Bugün çay kaşığında kolaylıkla eritilebilen oluşumların hayallerini yazacağım. Mesela bir tanesinin " İktidara yürüyoruz" deyişini.
İktidara yürüdüğünü zannedenlerin hayalleri koşu bandında. Yürüyün tabii ya hatta terlikle yürüyün büyük rahatlık .
Sezai Karakoç'un "Çağ ve ilham" adlı kitabını okuyorum. İlhamın sadece kişilere değil topluma da geleceğinden bahsediyor.
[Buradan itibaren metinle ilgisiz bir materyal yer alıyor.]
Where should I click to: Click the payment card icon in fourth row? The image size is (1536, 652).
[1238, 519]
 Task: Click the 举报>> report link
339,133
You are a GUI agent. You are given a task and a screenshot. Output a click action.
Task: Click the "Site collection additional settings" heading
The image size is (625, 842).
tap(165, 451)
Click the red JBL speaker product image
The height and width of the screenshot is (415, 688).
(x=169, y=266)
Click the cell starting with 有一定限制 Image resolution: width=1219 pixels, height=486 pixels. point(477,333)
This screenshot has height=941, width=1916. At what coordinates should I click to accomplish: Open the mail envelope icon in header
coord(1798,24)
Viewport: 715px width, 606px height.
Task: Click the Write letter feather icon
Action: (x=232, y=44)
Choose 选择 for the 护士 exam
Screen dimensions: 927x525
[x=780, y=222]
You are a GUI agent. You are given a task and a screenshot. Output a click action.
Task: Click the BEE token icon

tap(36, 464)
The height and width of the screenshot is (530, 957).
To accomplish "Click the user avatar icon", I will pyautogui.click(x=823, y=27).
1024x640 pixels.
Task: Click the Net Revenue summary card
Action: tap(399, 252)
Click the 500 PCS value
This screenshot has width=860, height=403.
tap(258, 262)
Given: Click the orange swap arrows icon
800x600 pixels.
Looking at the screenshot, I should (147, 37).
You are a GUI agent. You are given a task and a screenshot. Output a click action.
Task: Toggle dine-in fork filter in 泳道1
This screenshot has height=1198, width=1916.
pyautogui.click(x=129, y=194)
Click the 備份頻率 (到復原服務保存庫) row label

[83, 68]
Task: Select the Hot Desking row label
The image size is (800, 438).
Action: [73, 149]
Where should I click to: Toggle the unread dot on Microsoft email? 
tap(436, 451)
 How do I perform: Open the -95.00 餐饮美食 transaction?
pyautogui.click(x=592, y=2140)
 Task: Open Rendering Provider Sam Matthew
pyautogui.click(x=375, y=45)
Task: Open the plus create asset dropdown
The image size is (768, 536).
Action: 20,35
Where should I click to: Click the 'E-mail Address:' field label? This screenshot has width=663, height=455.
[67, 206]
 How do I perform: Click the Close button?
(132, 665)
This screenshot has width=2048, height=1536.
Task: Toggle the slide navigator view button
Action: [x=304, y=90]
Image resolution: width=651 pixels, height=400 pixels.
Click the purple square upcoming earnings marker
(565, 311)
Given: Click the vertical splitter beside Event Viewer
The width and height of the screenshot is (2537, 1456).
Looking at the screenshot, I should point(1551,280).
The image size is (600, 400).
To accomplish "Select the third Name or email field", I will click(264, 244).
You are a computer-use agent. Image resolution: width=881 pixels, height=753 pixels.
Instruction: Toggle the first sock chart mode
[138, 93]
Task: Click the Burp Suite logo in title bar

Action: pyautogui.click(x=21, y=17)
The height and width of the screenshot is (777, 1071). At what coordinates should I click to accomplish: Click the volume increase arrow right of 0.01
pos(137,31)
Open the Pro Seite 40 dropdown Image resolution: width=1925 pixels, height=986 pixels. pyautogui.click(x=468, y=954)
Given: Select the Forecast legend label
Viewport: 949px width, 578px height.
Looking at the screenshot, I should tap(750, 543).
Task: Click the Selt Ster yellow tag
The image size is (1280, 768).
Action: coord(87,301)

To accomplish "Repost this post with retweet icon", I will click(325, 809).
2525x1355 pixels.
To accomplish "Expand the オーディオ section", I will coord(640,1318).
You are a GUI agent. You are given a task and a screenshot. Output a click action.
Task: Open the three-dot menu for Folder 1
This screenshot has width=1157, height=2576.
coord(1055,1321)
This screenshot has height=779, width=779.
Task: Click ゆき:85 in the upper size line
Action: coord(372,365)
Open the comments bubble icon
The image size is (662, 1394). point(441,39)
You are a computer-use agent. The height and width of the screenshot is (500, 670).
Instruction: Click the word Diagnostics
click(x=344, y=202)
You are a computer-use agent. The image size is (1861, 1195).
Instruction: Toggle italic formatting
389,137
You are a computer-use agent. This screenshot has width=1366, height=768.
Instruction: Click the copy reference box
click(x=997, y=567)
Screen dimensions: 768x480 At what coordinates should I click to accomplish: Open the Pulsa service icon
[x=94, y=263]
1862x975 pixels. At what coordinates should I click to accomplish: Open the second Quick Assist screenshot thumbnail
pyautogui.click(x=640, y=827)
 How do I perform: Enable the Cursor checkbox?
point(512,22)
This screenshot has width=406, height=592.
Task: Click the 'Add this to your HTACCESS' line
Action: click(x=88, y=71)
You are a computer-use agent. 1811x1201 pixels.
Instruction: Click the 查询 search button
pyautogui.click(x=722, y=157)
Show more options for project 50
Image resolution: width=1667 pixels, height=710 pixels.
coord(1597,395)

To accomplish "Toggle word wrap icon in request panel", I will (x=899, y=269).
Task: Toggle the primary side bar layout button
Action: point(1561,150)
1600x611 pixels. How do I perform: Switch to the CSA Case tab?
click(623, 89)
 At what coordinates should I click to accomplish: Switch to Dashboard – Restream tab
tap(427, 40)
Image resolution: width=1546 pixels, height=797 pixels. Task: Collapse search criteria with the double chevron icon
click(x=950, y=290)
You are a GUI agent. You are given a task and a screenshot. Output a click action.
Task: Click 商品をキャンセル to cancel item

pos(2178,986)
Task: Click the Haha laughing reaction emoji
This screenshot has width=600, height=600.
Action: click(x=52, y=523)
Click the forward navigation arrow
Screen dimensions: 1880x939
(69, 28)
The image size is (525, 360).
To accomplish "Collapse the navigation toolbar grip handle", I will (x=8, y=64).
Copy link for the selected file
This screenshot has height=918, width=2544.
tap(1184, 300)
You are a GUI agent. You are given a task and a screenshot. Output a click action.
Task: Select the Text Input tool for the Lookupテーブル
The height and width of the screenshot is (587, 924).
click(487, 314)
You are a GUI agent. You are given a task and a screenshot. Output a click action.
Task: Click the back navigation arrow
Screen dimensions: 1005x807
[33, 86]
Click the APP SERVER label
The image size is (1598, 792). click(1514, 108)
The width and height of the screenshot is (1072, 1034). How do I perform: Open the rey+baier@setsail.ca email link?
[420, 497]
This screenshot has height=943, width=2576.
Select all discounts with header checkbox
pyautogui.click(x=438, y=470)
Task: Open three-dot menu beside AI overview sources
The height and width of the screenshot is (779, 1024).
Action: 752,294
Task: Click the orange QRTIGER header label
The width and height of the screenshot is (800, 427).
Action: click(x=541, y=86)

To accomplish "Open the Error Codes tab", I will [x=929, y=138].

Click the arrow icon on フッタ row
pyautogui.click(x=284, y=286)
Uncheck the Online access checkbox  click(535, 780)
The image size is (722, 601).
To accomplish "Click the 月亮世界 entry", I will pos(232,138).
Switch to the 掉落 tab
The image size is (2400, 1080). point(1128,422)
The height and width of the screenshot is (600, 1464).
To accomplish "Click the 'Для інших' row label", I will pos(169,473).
Toplum içine doğanın üzerine naylon kuş yuvaları konduracak kadar basiretsiz değil.
Sosyal medyanın teşhir kursağında ün hevesi olanları nasıl fiyakalı bir komiğe dönüştürdüğünü görüyoruz.
Bilmemekle cehaletin aynı şey olmadığını ispatlayan, irfan sahibi olanların yanında güdük kalan bu çıfıt mecralar insanlara ne hayaller kurduruyor görün.
Daha bugün kuyumcudan konum isteyip meyve haline giden klavye tezgahtarlarının kirazın kilosuna 80 lira yalan biçtiğine şahit olmadık mı?
Bunların en medeni hali, meyve hali. Oralarda taze yalanlar istifleyip ekonomik kullandıkları zekalarıyla halkı aptal yerine koymak.
Bu kafalar iktidara böyle yürüyorsa mevcut iktidar ip atlasın . O derece şenlikli.
"SİHA'ları neden ihraç ediyoruz bu bizi sadece rakamsal olarak büyütüyor evlere hiç yansımıyor" diyen savurma ba yan sanayi, torbasıyla oturan süpürge olarak iktidara yürüyor (!) evet.
Nefsimi ayaklar altına alırım diyenler o ayaklara bir terlik isteyip iktidara yürüyor. Buyurun yürüyün. Yalnız Halk Mersin'e giderken tersine gidenler de yürüyebiliyor.
İktidara yürürken bakkala da uğrayıp seyirlik haliniz için iki paket çekirdek ısmarlasak ayıp etmiş olur muyuz?